Gloom to glory: The fall and rise of Ipswich Town

By Brenner Woolley, BBC Radio Suffolk's Ipswich commentator for 21 seasons

Once upon a time, in a commentary, I described Ipswich as "Britain's most miserable football club", which I stand by to this day.

There was no attractive football, no success on the pitch, no academy graduates coming through, supporters did not like manager X, manager Y or manager Z and complained about everything from the music at Portman Road, to the price of tickets and the away shirts - they did not like anything.

But under Kieran McKenna, the sun has come out from behind a big, dark cloud.

The club got the right man at the right time and the impact he has made has been absolutely seismic - now grimaces have been replaced by smiles.

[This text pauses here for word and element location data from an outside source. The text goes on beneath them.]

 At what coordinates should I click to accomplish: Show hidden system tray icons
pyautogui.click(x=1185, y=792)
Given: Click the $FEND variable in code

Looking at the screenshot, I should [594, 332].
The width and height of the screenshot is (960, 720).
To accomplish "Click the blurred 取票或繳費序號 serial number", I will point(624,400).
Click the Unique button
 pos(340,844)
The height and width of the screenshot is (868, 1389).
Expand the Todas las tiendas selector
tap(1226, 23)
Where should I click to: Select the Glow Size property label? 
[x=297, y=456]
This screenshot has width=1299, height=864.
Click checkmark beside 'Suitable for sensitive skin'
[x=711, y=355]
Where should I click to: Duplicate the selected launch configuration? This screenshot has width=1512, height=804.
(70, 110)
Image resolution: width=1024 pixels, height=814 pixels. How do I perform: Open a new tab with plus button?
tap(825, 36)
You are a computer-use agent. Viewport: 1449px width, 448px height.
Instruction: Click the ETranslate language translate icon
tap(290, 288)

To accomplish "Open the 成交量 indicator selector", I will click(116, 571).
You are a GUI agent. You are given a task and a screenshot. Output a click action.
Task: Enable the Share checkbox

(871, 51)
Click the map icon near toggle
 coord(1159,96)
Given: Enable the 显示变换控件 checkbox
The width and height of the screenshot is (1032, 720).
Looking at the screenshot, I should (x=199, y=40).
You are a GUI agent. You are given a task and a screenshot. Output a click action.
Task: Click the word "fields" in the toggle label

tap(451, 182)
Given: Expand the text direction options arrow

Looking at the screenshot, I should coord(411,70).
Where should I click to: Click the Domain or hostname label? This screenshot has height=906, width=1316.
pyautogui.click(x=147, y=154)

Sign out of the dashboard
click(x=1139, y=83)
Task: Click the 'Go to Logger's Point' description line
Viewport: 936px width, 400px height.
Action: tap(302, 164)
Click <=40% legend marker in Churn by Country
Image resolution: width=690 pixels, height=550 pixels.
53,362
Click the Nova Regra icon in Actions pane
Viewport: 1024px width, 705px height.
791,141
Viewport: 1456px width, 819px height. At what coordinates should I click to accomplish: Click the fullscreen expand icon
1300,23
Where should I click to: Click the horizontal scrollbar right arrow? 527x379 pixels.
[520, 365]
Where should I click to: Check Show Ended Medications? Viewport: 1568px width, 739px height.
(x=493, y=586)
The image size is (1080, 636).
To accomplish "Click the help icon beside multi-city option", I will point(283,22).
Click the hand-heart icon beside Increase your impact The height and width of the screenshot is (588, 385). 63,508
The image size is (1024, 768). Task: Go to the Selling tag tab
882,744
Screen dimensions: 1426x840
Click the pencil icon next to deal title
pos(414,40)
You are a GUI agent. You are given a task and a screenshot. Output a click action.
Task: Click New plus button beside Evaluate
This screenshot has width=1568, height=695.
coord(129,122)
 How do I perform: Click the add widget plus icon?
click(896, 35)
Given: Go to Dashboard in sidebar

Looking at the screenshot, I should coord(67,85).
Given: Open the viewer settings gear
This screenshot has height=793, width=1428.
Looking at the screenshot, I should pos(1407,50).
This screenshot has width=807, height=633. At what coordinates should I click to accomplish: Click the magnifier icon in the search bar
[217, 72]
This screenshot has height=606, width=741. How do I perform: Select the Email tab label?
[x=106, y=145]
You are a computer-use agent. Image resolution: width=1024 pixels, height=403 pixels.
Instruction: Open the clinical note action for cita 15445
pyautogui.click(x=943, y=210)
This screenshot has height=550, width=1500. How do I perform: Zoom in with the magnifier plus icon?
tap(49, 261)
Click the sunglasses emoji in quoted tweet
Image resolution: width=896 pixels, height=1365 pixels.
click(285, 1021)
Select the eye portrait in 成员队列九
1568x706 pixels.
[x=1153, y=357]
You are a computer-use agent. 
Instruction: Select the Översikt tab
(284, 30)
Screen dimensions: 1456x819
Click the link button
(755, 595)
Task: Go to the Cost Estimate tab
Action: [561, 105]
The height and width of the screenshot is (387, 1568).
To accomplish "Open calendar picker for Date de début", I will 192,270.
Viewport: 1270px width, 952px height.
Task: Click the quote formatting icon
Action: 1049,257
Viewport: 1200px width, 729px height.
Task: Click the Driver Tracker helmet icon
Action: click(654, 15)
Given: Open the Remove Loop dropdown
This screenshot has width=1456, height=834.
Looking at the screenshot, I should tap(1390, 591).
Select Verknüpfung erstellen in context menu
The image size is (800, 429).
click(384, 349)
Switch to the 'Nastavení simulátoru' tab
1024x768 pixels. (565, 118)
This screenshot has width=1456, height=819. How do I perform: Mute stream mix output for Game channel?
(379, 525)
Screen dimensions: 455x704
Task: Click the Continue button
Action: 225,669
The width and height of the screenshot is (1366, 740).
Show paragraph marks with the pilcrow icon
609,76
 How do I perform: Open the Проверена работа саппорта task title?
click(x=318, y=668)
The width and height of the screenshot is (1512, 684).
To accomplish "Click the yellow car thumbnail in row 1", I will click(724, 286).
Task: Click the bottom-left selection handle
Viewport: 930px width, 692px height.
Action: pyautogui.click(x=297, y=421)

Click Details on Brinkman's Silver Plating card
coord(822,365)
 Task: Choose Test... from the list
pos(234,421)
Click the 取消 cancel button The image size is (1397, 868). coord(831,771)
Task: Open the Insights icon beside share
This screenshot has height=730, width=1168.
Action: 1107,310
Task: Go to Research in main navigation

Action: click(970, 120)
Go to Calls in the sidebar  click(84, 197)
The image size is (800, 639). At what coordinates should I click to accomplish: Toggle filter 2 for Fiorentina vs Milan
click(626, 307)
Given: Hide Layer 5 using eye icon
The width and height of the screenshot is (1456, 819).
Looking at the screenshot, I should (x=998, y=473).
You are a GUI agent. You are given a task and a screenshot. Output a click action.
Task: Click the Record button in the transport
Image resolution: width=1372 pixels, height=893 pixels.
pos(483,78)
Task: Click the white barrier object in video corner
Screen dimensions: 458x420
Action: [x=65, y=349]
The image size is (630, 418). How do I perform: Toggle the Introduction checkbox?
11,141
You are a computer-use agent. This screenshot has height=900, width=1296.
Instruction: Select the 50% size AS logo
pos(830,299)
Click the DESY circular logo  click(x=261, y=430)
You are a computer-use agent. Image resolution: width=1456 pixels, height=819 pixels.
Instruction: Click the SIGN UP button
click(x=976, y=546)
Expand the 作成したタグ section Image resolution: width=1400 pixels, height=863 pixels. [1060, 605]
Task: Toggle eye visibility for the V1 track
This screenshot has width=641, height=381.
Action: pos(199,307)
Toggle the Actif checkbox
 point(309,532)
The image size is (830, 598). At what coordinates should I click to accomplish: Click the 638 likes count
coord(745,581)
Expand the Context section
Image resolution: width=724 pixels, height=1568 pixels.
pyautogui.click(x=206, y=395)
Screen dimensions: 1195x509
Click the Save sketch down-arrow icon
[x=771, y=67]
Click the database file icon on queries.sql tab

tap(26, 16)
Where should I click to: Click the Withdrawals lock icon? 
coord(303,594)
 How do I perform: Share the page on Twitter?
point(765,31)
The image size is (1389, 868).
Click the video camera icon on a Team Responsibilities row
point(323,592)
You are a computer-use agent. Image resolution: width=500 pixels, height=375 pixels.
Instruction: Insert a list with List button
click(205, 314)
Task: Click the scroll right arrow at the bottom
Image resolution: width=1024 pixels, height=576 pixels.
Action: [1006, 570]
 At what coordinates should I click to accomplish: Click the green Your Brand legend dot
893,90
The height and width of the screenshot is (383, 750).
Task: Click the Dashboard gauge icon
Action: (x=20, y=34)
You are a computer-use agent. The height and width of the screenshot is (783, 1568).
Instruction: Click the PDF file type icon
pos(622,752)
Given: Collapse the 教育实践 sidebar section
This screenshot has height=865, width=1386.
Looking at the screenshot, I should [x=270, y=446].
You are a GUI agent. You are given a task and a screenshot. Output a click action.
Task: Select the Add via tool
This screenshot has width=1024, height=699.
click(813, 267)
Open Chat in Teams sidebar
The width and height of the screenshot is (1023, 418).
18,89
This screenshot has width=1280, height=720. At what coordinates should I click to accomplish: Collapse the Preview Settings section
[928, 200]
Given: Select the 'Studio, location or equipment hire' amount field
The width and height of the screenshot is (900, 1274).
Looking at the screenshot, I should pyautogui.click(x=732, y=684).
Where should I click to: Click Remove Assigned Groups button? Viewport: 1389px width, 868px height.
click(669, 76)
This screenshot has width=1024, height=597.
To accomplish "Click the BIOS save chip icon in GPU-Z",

The fans could never have imagined things progressing as they have in such a short period of time, but now their dream has come true - a place in the Premier League.

The 'horrible' years at Portman Road

I started doing commentary off the back of relegation from the Premier League in 2002, which was followed by a spell in administration.

There were a couple of play-off runs in 2004 and 2005 under Joe Royle but Town were in the doldrums in the Championship for so many years until Mick McCarthy did the same in 2015.

In 2018-19 came the low point. Paul Hurst was sacked after only winning one game and for the rest of the season, under Paul Lambert, they sleepwalked towards relegation to the third tier for the first time in more than 60 years.

There had been boos from fans, performances were very poor and fans were unhappy with a perceived lack of investment by then owner Marcus Evans.

Everything was horrible, and the club in terms of its infrastructure was in a state of disrepair.

But in April 2021, American investment came in when Gamechanger 20 Ltd bought the club and since then it has been a different world at Portman Road.

'Demolition man' starts rebuild

Paul Cook was only manager for nine months in 2021 but he had a vital role in the upturn in Ipswich's fortunes.

He described himself as the "demolition man" because he had come in and taken over a squad he had very little time for - he made no bones about it - and there was a mass cull that summer.

In their place came some key players and from the group McKenna inherited, some of those Cook recruits have been instrumental, captain Sam Morsy being the obvious one.

Goalkeepers Christian Walton and Vaclav Hladky, defenders Cameron Burgess and George Edmundson, attacking midfielder Conor Chaplin and winger Wes Burns were all Cook signings, so he did a good job that summer in terms of recruitment - but he was not the new owners’ man.

They did bring in their man in December 2021 - and what an appointment it has been.

Destined for the top

The job that McKenna has done with the players he inherited, with the business he’s done, is utterly astonishing, gobsmacking.

Within a couple of weeks I thought, from speaking to this man, he was going to manage in the Premier League. But I did not dream it would be with Ipswich Town.

He just looked destined for the top and what I’ve seen of him these past couple of full seasons in lifting Ipswich from League One and back to the top flight has just underlined that – he will certainly manage at the very highest level.

He is very tactically astute, a fine man manager, a great communicator and he has improved players, whether it’s Morsy, who is 32 now, fellow midfielder Massimo Luongo, a similar age, young players coming into the building or new signings – he has revolutionised the club on the playing side.

Clearly, he demands very high standards, and from the word go his training methods have involved drones and other technology.

The way he conducts himself and deals with the media has been so refreshing after difficult times with various other managers down the years.

The players absolutely love him; they are very hard to play against, well coached and well organised, but above all else, they have this phenomenal togetherness, this attitude of having each others' backs.

Players that are not even on the bench go along and watch games and join in post-match celebrations. It is wonderful to see.

That spirit has dug them out of holes, got them equalisers, got them wins when they were drawing, they keep going to the end and are phenomenally fit.

Yes, they have had injuries but nowhere near the number that previous incarnations have had at Ipswich.

Some mornings I have thought 'is this really happening? Are they so close to the Premier League?'

From top to bottom, Ipswich are a club revolutionised. They are close no longer - they are there.